Once you look past the loud boos that greeted thethe two balls Strasburg threw to start the game, Nats fans were better than I have ever seen them. They were on their feet before every strike three, turning to the pitch speed monitor expectantly until it finally flashed triple digits. Strasburg won the game with run support by Washington’s fan favorites Zimmerman, Dunn, and Willingham (nicknamed “The Hammer,” who knew?).
Even when Strasburg wavered in the 4th, the Nats organization was ready to step up with entertaining stadium hijinks. The Presidential Mascot Race featured appearances from a Pittsburgh Pierogi AND some Sausages -- an assembly of characters that would normally top the Nationals' monthly if not annual highlight reel. And Adam Dunn got in on it merely by coming to the plate to his ridiculous at-bat music: Phil Collins --"In the Air Tonight." Enough said.
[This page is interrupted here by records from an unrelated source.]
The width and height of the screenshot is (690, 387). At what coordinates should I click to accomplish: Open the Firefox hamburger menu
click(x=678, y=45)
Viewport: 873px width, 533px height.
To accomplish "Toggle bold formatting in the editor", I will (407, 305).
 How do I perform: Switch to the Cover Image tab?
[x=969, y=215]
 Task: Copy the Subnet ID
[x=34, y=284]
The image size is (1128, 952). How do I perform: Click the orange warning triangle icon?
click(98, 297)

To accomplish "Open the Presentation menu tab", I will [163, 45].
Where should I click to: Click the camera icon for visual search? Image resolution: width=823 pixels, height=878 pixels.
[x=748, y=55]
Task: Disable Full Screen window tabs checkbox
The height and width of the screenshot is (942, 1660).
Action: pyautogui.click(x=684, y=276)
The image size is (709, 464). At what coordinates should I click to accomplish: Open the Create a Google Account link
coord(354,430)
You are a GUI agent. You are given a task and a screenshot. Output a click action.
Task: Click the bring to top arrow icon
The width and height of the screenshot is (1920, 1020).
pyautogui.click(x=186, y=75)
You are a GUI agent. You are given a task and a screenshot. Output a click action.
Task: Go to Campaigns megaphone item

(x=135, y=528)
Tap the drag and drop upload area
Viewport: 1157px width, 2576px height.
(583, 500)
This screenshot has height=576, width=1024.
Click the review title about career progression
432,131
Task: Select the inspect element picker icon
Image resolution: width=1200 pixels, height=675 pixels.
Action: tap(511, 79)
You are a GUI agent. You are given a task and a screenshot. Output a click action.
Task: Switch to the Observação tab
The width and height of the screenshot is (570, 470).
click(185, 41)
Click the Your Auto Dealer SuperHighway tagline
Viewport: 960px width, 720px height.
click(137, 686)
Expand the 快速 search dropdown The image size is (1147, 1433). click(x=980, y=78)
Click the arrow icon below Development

Here's a disclaimer for anyone who thinks they wants to see Strasburg pitch: if you cherish your excitement for watching a pitcher who throw a 92-93 mph fastball with a respectable 15+ mph drop-off to their off-speed, stay as far away from Strasburg as possible. The 99-81 differential made the opposing pitcher look just as silly as the batters who were bailing out on Strasburg's curve.
For a team who’s top three single-game attendance records are probably held by back-to-back-to-back games hosting the Red Sox, Tuesday’s Strasburg-mania should go down as the greatest night in the Washington Nationals' short history. I guess I'll save my ticket.
08 Jun 2010, by Ted
[caption id="" align="aligncenter" width="454" caption="The Baumer's America"]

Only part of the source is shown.